*What is needed*
Reproduce the entire passage below on EPA regional consistency, word for word.

*Page excerpt*
>> START

As discussed above, Congress specifically addressed the role of and allowed for regional office divergence among circuit courts in CAA section 307(b)(1), and it would be both reasonable and fair to allow for inconsistencies among the actions of regional officials to respect those directives. Perhaps more importantly, the Regional Consistency regulations already allow for some variation between the regional offices. Specifically, 40 CFR 56.5(b) provides that regional officials “seek concurrence” from the EPA headquarters with respect to any interpretations of the Act, rule, regulation, or guidance that “may result in inconsistent application among the regional Offices.” Thus, the EPA has already acknowledged that certain regions may in some instances act inconsistently with others, and the revisions proposed in this action would simply be identifying and authorizing such inconsistency specifically when necessitated by a federal court decision reviewing an action of local or regional applicability.

In fact, the proposed revisions would further the overall goals of the existing Regional Consistency regulations by specifically identifying the possibility of potential inconsistent actions across the EPA regions, especially where multiple courts have already addressed an issue in different ways, and standardizing a response that can be followed by all the regions, such that regions only have to apply local and regional decisions issued by courts in those areas in which the court has jurisdiction.

>> END

Item coordinate data
>> START

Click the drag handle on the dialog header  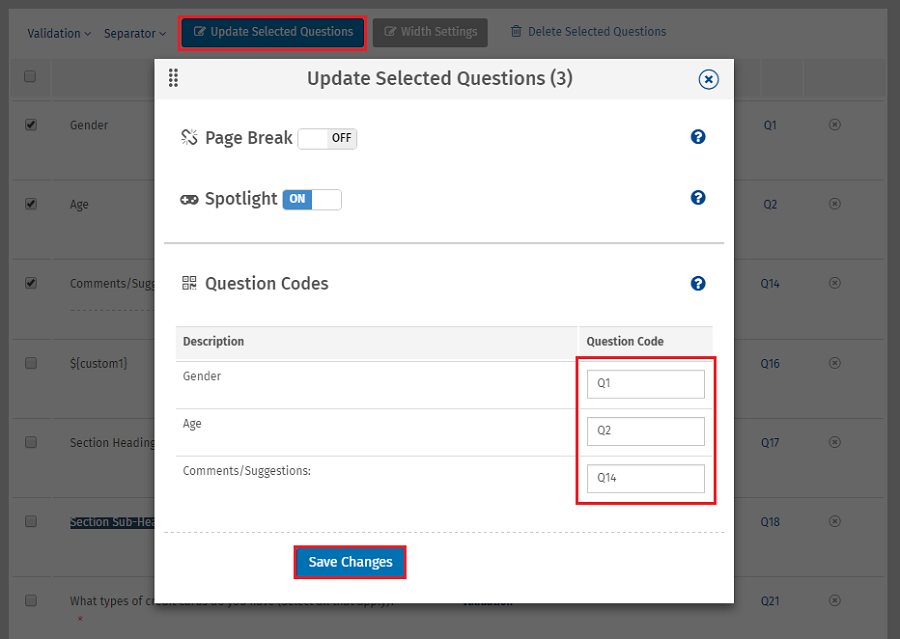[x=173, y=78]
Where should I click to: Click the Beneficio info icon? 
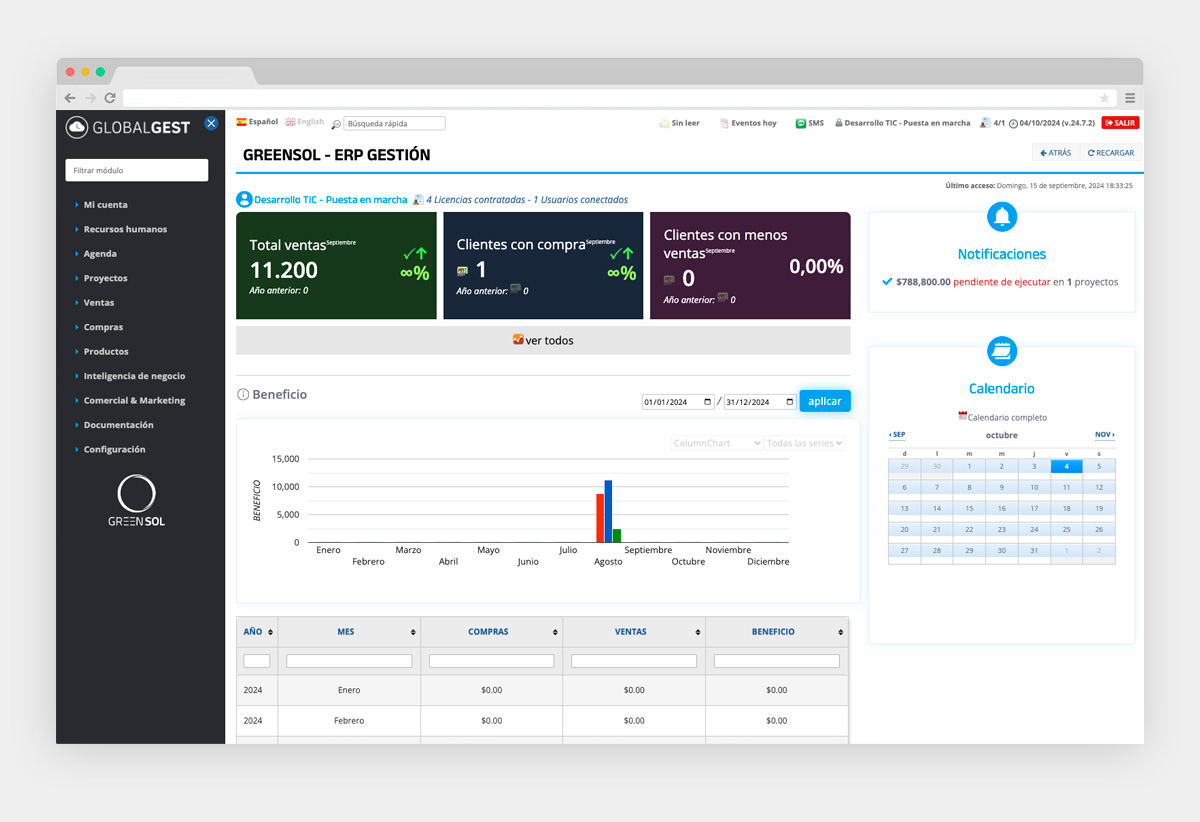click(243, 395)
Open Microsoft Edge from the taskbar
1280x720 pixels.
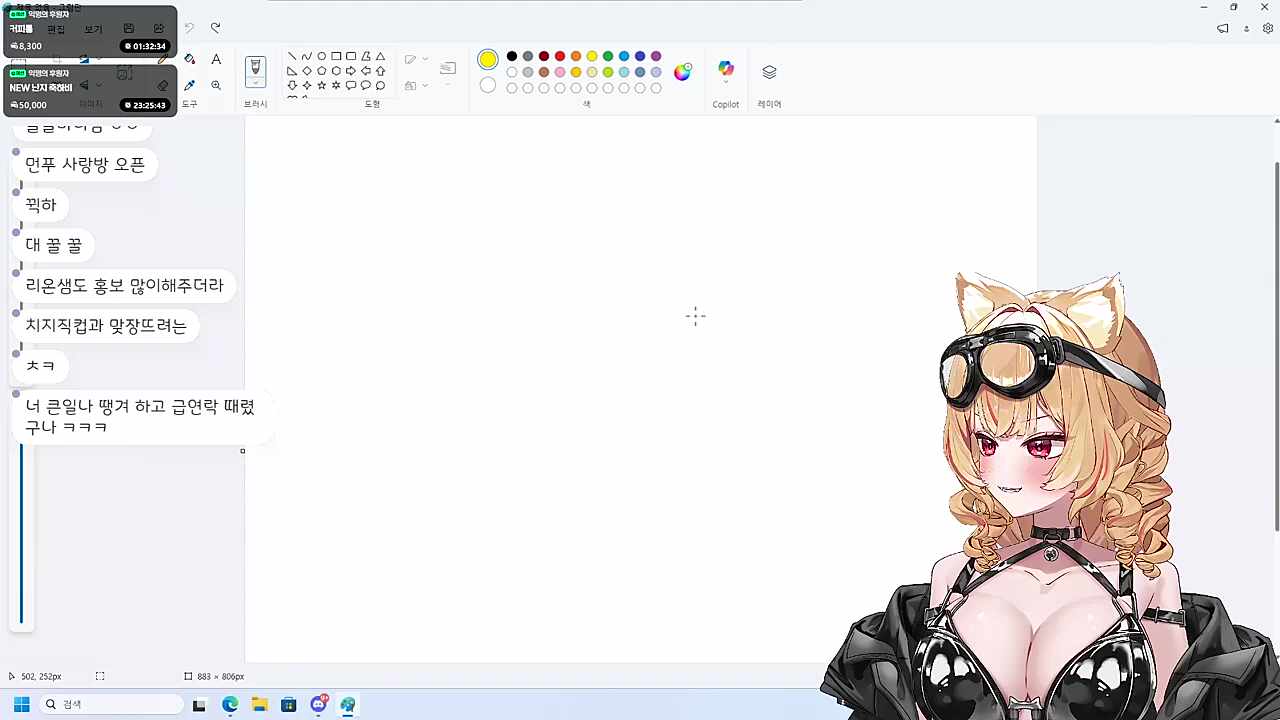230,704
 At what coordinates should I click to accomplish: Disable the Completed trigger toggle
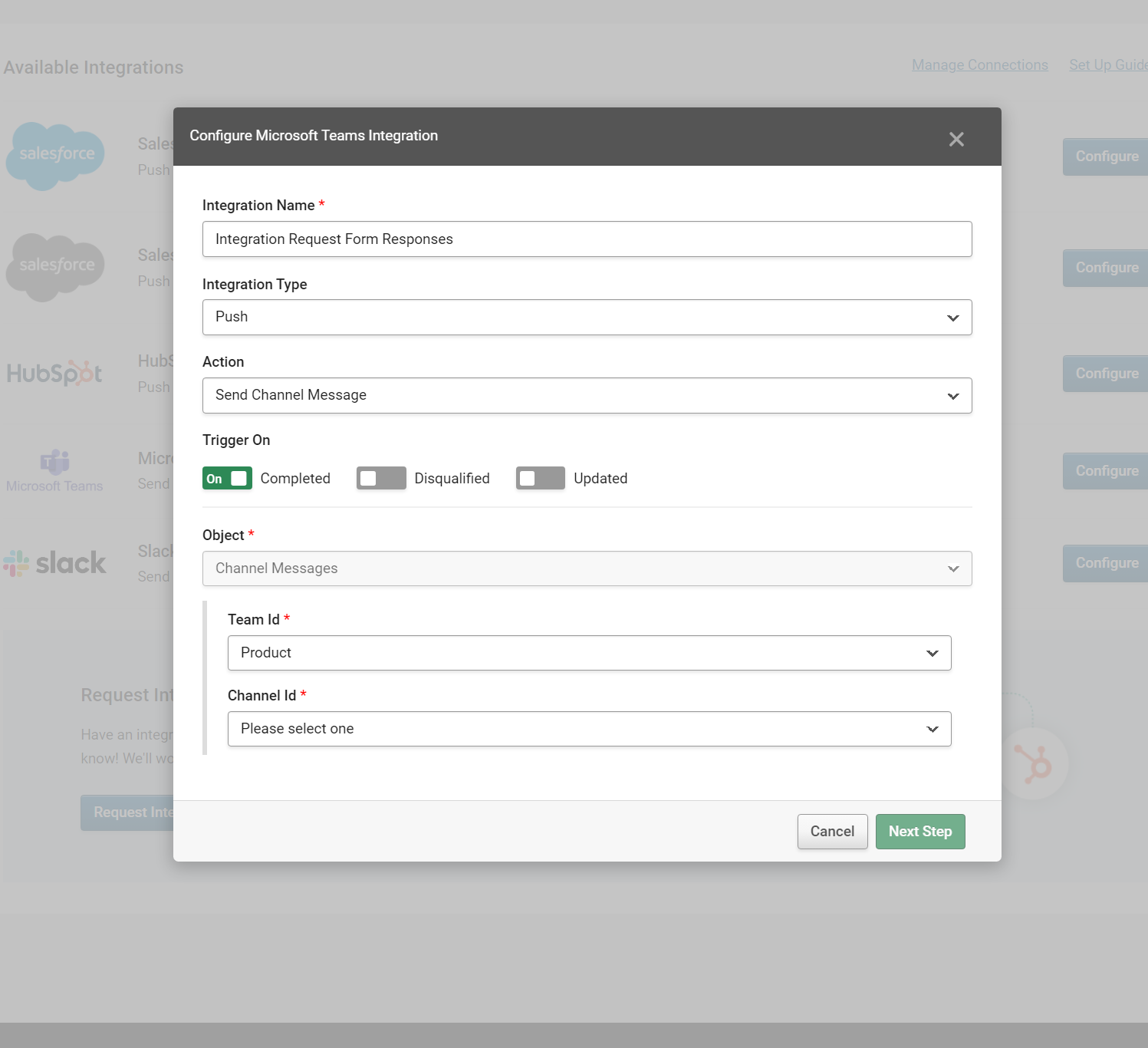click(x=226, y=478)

>> END

*Task response*
As discussed above, Congress specifically addressed the role of and allowed for regional office divergence among circuit courts in CAA section 307(b)(1), and it would be both reasonable and fair to allow for inconsistencies among the actions of regional officials to respect those directives. Perhaps more importantly, the Regional Consistency regulations already allow for some variation between the regional offices. Specifically, 40 CFR 56.5(b) provides that regional officials “seek concurrence” from the EPA headquarters with respect to any interpretations of the Act, rule, regulation, or guidance that “may result in inconsistent application among the regional Offices.” Thus, the EPA has already acknowledged that certain regions may in some instances act inconsistently with others, and the revisions proposed in this action would simply be identifying and authorizing such inconsistency specifically when necessitated by a federal court decision reviewing an action of local or regional applicability.

In fact, the proposed revisions would further the overall goals of the existing Regional Consistency regulations by specifically identifying the possibility of potential inconsistent actions across the EPA regions, especially where multiple courts have already addressed an issue in different ways, and standardizing a response that can be followed by all the regions, such that regions only have to apply local and regional decisions issued by courts in those areas in which the court has jurisdiction.